Lonjakan Kasus dan Efisiensi Penanganan
Dari total 50 pasien yang telah menjalani prosedur ini, sebanyak 41 kasus ditangani sepanjang tahun 2025, menunjukkan peningkatan signifikan dalam adopsi teknologi tersebut. Dibandingkan metode konvensional yang memerlukan waktu operasi hingga empat jam dan masa rawat inap 7–10 hari, teknik endoskopi ini hanya membutuhkan 1,5–2 jam dan memungkinkan pasien pulih dalam 2–3 hari. “Selain efisiensi waktu dan biaya, hasil klinisnya juga sangat baik.
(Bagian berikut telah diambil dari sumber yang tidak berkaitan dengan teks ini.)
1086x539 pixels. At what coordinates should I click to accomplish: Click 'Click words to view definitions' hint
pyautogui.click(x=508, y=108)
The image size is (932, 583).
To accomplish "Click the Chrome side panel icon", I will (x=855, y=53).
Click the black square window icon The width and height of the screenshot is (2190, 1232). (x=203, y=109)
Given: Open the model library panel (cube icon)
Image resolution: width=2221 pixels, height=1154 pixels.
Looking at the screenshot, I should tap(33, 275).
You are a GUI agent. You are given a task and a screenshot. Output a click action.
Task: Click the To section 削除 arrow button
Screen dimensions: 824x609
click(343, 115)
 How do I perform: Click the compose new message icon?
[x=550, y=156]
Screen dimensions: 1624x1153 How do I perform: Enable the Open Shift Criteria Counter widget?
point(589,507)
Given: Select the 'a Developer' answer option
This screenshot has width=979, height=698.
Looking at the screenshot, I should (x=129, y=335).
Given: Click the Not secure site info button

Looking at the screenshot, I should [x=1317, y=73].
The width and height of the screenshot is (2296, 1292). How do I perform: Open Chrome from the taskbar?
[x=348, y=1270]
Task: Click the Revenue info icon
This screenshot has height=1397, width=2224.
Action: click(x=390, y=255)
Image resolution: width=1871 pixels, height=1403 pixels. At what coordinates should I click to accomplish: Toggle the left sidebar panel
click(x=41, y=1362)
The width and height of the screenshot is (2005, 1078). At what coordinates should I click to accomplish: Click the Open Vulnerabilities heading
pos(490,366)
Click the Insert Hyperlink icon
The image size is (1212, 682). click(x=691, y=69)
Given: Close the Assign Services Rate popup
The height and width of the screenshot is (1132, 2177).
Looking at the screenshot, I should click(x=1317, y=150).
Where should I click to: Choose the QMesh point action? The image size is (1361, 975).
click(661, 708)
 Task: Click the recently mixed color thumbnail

Sebagian besar pasien mengalami perbaikan penglihatan dan gejala neurologis,” tambah dr. Rachmat.
Relevansi dan Kebutuhan
RSUP Dr Sardjito menangani sekitar 1.100 kasus bedah saraf setiap tahunnya, dengan hampir 500 di antaranya merupakan kasus tumor otak. Dari sembilan dokter spesialis bedah saraf yang bertugas, tiga di antaranya fokus pada penanganan tumor otak. “Artinya, sekitar 40 persen kasus bedah saraf di sini adalah tumor otak. Inovasi ini sangat relevan dan berdampak luas,” jelas dr. Rachmat.
Sebagai pengembangan lanjutan, RSUP Dr Sardjito tengah mempersiapkan prosedur bedah otak dalam kondisi sadar (awake craniotomy), khususnya untuk tumor yang berada di area pusat bicara atau motorik. “Ini akan memungkinkan evaluasi fungsi otak secara langsung selama operasi,” ujarnya.
Dalam kesempatan yang sama, Profesor Julius July dari RS Siloam Yogyakarta turut mengapresiasi pencapaian RSUP Dr Sardjito. Ia menyebut bahwa tumor otak merupakan salah satu jenis penyakit yang kini dapat ditangani tanpa bekas luka melalui pendekatan endoskopi endonasal. “RSUP Dr Sardjito menjadi salah satu rumah sakit di Yogyakarta yang mampu melaksanakan operasi ini dengan hasil yang sangat baik,” katanya.